溺愛ドロップス
だけど、零は睨まれてるっていうのに憎たらしい表情を崩さず、形のいい薄い唇を開いて言う。
「高1にもなって時間管理も出来ねぇまぬけを呼びに来てやったんだろーが。感謝されてもバカ呼ばわりされる筋合いはねぇ。」
いちいち一言二言多い癇に障る言い草にカチン、どころかプッチンと堪忍袋の緒が切れそうだ。
バカ呼ばわりすることあっても感謝することなんかねぇよ。と、心の中で悪態ついて、ふと、何気なく零から壁に掛かる時計に目をやると――…。
『えぇっ!もう8時過ぎてる…!?』
先がハート型になっている時計の針は8時どころか8時10分を過ぎたところを指していた。

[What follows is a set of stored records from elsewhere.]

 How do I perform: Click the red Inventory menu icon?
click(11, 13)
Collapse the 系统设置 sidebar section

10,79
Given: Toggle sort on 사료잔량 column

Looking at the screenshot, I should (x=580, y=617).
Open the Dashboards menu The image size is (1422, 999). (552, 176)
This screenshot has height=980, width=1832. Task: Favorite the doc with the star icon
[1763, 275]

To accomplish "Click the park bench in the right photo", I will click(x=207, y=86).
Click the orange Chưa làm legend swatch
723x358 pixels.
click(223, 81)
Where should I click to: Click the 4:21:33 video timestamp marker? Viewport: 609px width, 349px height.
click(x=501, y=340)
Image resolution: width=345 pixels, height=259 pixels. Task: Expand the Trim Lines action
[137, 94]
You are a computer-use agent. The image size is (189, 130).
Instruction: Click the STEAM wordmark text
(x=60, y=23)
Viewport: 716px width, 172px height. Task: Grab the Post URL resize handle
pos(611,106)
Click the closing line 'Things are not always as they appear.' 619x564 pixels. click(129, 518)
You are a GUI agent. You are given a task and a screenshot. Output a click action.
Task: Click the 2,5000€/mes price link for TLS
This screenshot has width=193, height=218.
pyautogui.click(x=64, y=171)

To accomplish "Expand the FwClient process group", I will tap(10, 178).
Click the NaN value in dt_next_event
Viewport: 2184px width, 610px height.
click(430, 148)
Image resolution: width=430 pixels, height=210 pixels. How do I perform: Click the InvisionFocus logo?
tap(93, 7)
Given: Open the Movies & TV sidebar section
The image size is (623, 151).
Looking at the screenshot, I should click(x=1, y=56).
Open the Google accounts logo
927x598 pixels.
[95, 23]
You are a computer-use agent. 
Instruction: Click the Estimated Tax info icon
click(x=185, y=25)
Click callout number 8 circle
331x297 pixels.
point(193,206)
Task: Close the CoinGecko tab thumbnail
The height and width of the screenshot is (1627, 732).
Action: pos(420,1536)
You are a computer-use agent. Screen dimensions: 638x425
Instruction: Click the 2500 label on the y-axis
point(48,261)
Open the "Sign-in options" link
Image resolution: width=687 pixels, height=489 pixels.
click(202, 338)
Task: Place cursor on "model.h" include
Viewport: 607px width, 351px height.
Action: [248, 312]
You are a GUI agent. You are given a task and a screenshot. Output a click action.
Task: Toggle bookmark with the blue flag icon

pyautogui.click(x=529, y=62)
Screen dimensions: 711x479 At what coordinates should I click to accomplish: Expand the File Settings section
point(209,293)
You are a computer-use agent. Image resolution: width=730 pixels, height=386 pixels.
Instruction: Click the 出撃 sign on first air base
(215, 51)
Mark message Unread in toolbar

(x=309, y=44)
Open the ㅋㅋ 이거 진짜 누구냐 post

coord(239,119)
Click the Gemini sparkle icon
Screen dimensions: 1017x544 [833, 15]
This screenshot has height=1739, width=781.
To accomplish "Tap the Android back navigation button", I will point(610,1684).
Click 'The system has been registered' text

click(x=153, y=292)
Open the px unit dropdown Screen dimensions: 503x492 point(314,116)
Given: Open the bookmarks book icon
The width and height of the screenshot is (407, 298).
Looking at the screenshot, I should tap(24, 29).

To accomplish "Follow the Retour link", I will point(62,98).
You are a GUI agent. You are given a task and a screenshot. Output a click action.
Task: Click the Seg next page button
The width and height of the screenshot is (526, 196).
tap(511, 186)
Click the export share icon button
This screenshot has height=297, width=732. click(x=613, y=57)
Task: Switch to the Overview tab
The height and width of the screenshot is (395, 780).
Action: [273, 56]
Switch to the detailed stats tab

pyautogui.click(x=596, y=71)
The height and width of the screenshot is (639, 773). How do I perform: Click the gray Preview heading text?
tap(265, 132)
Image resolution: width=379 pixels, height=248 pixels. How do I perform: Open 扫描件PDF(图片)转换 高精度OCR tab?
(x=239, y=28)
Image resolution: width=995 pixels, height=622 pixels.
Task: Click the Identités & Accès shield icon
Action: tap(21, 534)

ま、マジでこれはやばい!本気でやばい!高校生活スタート早々遅刻しちゃう!
『ぜ、零〜…。』
「あ?俺知らね。」
学園は自転車で20分掛かるところにある。
8時30分までに学園の中に入らないともうそこで遅刻が決定してしまうわけで。
化粧や髪を巻いていたあたしはもちろん未だルームウェアに身を包んだまま。
制服に急いで着替えて鞄に荷物を詰め込んで家を出たとしてもその作業に最低5分は掛かってしまう。
そうなれば時計の針は10分から15分に移動して、残り時間15分弱…。